Source material: Begin

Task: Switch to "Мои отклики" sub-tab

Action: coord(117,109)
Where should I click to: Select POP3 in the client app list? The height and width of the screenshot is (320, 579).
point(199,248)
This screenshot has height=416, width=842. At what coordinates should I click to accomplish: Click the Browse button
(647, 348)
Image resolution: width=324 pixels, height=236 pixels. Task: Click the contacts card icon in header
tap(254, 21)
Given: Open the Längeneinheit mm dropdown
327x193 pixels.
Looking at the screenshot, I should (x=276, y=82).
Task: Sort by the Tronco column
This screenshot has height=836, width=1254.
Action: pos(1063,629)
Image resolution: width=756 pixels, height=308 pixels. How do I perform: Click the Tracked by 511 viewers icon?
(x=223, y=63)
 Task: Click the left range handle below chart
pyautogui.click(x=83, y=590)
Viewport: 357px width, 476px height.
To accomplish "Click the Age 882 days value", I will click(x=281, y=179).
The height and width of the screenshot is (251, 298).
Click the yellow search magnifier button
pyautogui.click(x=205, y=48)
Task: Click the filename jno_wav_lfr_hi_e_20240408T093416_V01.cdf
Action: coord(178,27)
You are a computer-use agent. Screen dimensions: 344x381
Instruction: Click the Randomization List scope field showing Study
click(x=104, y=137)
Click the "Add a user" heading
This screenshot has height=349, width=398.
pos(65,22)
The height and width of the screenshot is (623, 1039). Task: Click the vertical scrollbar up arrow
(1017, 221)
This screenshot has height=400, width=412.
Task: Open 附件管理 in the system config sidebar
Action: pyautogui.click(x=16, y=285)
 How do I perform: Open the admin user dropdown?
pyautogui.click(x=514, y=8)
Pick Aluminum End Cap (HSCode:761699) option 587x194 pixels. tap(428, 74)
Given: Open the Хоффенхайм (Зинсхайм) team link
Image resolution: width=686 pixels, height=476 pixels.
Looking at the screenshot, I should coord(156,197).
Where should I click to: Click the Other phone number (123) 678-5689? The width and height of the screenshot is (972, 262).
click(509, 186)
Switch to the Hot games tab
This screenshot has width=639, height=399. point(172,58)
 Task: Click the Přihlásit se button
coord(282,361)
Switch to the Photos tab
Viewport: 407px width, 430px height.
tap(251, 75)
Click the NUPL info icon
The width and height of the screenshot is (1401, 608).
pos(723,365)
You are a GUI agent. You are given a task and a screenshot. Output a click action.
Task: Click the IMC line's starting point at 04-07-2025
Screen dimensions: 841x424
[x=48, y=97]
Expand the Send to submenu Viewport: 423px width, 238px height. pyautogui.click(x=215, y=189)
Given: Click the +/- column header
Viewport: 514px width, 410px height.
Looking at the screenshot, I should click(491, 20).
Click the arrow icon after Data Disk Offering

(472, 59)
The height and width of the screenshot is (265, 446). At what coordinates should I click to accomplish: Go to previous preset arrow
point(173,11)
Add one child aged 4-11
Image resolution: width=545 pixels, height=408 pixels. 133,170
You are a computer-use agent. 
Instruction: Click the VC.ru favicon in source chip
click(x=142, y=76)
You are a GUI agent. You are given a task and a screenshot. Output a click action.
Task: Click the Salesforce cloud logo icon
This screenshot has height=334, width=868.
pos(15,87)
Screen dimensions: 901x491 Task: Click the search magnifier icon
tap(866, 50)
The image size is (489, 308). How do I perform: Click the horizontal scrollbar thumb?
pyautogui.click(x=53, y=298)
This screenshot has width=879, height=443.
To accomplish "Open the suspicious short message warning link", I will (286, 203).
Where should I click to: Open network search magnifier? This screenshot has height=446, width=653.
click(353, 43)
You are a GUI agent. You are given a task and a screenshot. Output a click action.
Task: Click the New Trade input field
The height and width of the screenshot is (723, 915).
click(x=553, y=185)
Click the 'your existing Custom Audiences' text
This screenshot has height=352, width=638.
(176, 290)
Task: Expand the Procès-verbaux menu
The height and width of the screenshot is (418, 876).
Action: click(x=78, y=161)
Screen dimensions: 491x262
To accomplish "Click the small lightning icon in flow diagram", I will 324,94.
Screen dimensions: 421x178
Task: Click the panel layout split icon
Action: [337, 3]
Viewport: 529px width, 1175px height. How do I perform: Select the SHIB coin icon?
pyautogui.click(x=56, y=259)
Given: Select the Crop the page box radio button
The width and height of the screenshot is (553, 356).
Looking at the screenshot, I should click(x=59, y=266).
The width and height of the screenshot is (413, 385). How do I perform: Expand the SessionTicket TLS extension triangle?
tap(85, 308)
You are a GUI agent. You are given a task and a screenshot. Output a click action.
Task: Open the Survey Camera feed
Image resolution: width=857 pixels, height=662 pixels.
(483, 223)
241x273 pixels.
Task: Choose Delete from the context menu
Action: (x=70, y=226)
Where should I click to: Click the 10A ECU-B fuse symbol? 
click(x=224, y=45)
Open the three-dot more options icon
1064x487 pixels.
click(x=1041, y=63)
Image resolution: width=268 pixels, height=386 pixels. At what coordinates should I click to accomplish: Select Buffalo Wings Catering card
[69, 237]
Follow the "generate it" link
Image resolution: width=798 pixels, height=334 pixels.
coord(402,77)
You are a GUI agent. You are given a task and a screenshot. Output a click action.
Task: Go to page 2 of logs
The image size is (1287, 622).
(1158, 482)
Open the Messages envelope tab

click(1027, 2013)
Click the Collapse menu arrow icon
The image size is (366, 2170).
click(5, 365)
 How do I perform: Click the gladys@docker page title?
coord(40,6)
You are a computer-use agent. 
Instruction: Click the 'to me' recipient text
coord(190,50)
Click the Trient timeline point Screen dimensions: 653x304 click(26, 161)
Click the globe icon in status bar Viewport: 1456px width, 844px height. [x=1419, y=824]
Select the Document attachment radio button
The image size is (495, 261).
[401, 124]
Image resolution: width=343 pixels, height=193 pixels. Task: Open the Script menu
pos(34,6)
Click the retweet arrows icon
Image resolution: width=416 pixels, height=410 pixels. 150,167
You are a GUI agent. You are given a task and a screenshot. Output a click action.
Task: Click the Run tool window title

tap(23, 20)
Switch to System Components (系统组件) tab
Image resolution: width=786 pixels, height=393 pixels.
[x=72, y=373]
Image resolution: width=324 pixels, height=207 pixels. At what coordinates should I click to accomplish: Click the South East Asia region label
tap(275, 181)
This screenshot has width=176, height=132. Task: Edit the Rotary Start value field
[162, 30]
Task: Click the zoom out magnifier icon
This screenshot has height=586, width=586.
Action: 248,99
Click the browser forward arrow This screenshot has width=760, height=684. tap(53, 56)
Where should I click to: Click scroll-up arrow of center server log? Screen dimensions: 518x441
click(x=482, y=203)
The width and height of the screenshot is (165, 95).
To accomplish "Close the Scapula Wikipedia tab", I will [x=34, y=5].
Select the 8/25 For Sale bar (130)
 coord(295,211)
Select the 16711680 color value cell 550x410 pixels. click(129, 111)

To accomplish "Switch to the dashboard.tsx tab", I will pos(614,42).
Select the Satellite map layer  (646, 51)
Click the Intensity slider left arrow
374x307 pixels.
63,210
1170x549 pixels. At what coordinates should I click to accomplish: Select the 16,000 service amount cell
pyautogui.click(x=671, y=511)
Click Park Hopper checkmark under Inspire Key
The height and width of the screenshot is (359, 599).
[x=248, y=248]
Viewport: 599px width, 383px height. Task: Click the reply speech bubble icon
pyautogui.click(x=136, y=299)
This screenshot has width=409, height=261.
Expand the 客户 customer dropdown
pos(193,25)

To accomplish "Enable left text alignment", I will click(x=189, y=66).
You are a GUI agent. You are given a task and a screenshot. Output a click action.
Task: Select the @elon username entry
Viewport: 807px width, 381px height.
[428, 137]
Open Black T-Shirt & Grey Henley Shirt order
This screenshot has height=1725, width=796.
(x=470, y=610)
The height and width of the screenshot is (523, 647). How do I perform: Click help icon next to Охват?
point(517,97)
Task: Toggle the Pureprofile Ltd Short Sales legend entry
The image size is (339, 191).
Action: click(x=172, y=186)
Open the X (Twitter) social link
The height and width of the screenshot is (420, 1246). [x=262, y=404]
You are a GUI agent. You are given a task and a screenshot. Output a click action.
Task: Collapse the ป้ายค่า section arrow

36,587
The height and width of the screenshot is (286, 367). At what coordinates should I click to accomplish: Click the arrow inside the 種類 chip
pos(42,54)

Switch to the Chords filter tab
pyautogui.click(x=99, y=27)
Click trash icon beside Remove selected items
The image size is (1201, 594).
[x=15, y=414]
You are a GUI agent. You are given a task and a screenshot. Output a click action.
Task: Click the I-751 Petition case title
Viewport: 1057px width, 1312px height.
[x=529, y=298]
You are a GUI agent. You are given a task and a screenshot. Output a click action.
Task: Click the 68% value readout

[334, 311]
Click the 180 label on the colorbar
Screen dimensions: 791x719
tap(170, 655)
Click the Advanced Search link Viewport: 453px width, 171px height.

Source material: End

→ What you should do
Scan the records above for the string "entry", then select every line that holds it.

→ Output below
Task: Select the @elon username entry
Task: Toggle the Pureprofile Ltd Short Sales legend entry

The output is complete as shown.